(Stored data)
____

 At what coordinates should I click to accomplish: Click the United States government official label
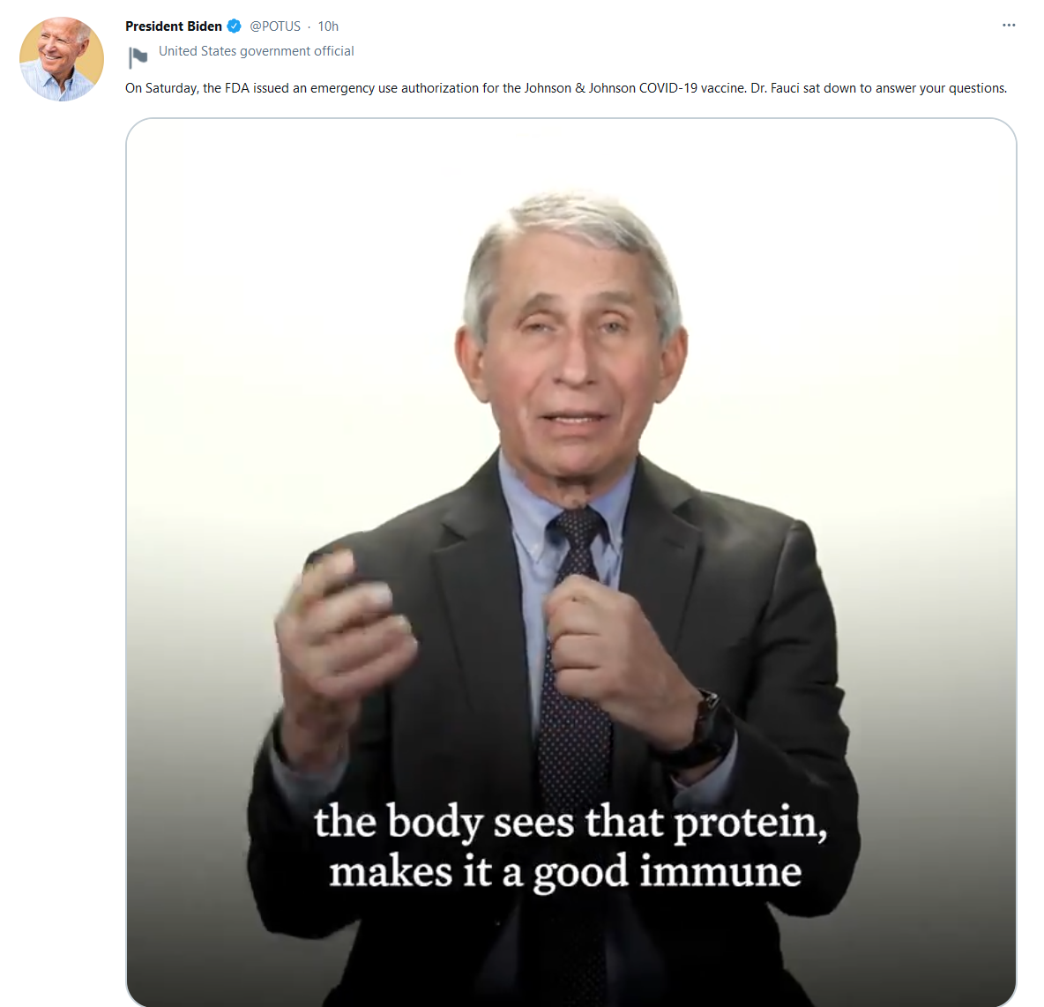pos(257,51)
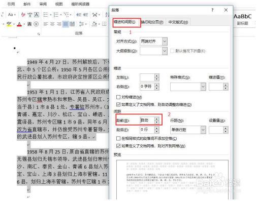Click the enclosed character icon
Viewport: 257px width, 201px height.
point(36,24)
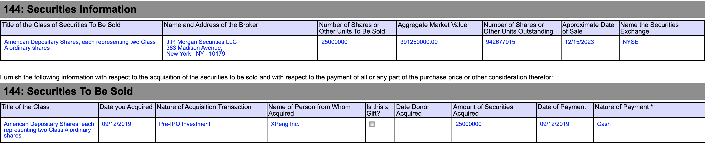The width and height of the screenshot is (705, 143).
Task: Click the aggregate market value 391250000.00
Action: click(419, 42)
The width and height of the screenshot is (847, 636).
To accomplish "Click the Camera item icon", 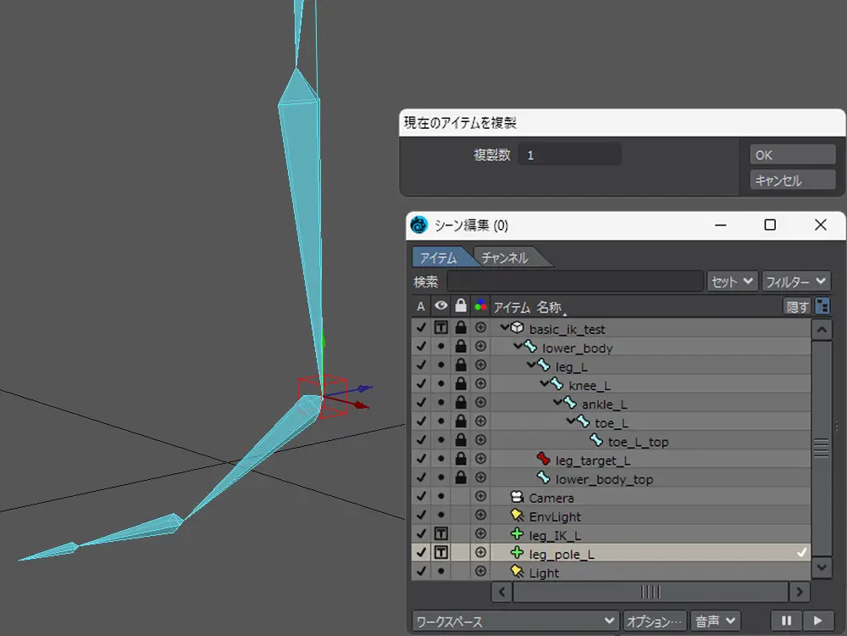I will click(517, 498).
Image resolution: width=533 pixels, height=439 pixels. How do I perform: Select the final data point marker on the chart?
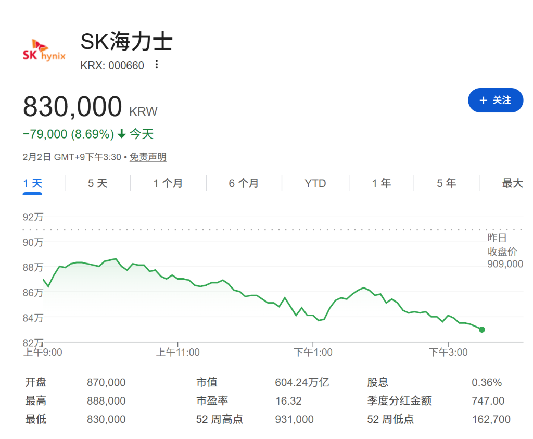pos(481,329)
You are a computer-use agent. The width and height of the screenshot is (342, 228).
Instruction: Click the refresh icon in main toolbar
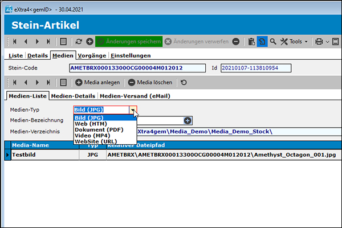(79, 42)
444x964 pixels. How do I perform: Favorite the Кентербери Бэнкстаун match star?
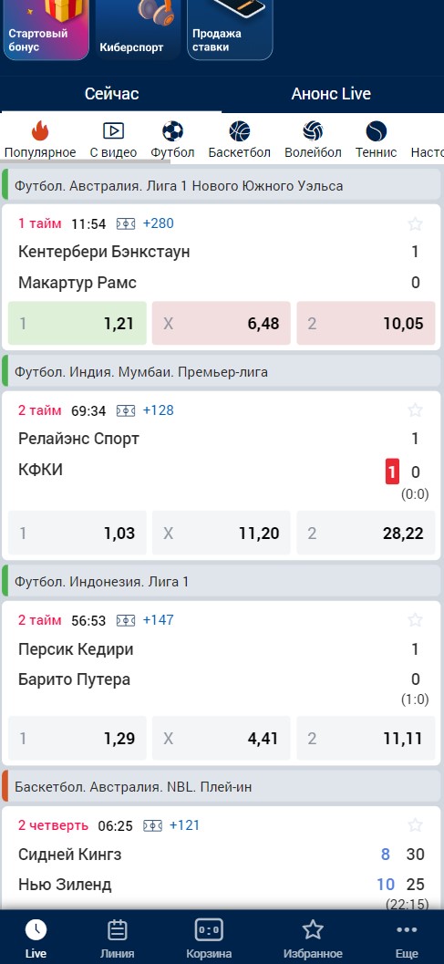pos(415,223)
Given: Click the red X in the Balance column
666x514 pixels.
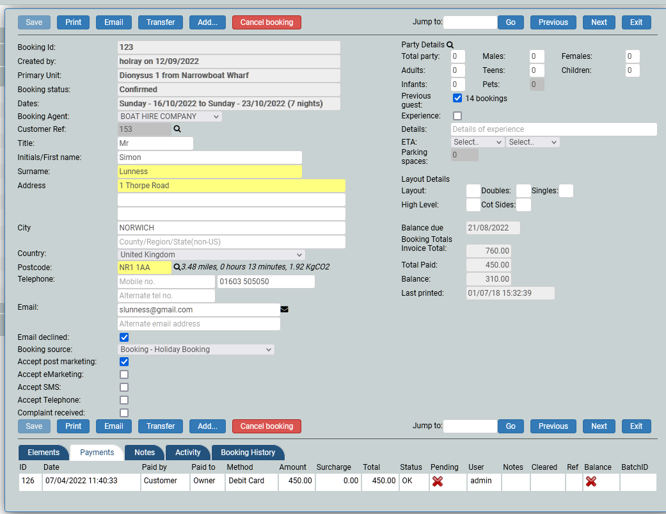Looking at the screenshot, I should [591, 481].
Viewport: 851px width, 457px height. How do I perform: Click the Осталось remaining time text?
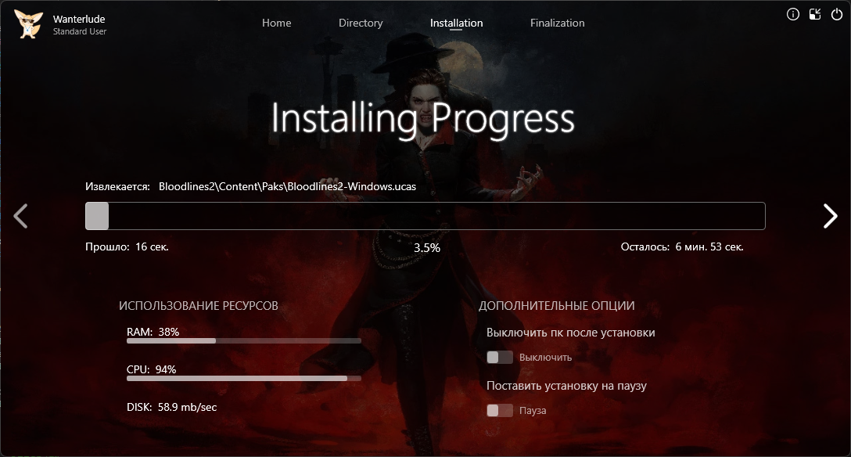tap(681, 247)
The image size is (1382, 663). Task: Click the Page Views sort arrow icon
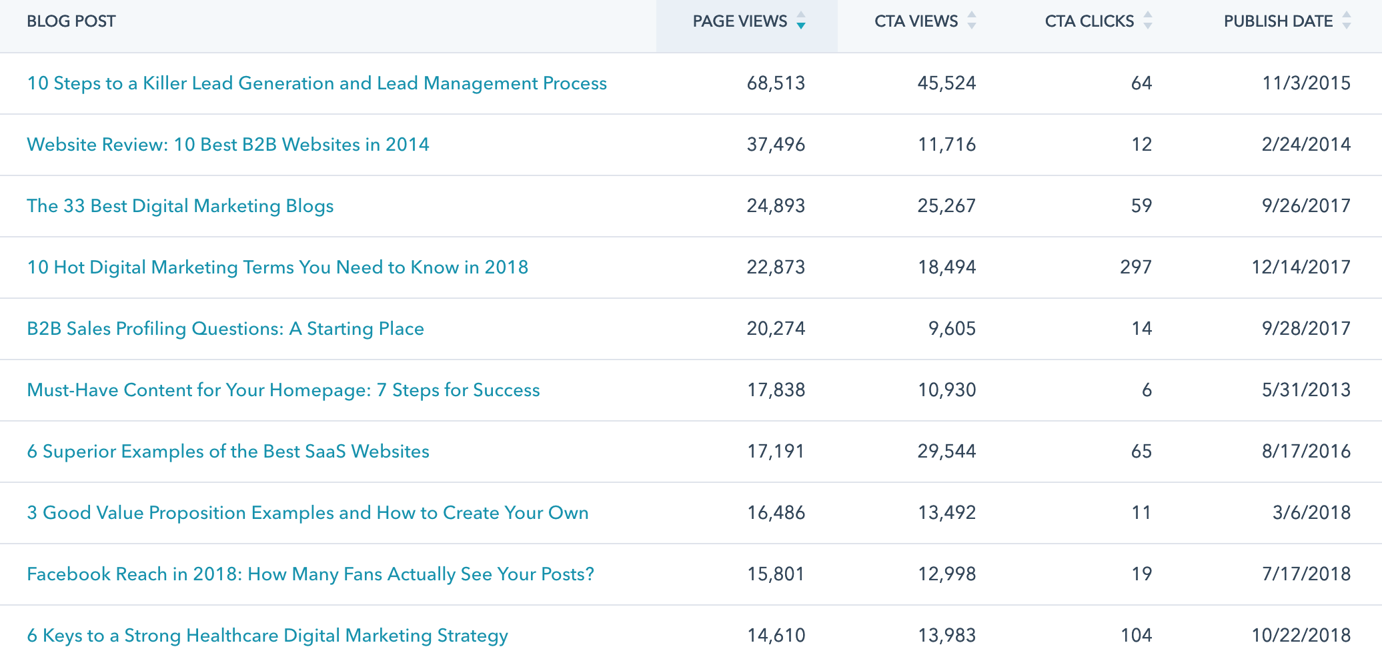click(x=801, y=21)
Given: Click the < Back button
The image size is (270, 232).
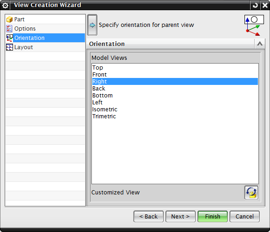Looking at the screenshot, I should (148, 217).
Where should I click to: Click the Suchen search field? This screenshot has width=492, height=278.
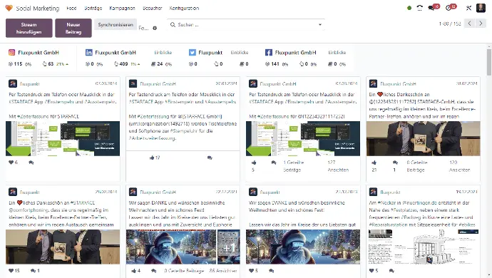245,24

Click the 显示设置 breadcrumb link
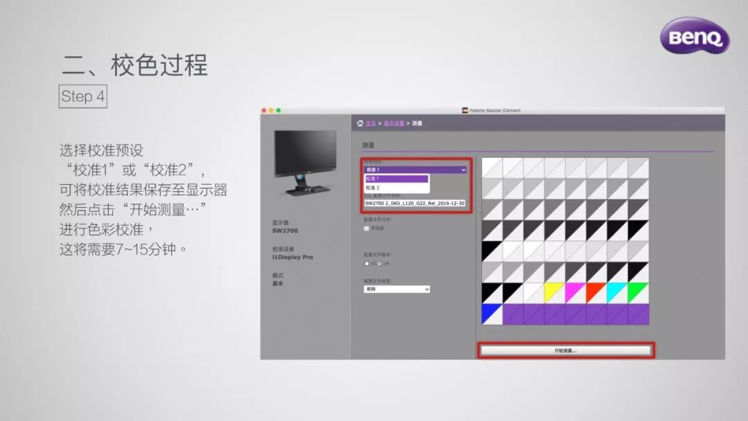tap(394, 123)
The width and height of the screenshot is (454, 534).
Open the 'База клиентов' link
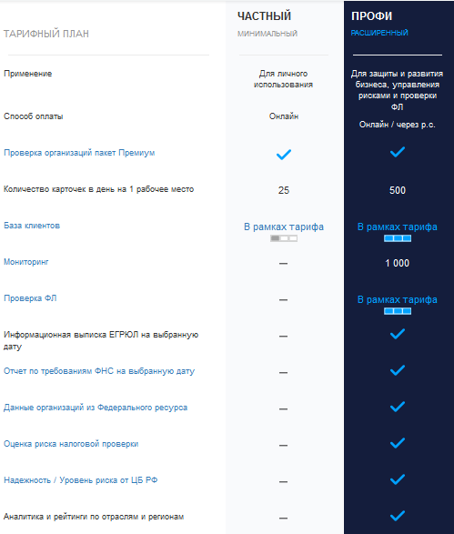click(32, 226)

____

* _INSTRUCTIONS TO FOLLOW_: The lines from the one holding "The width and height of the screenshot is (454, 534)." through the end of the entries are to be transcribed exactly, both ends included, with the pictures left out.

* _ANSWER TO THIS TASK_:
The width and height of the screenshot is (454, 534).
Open the 'База клиентов' link
click(32, 226)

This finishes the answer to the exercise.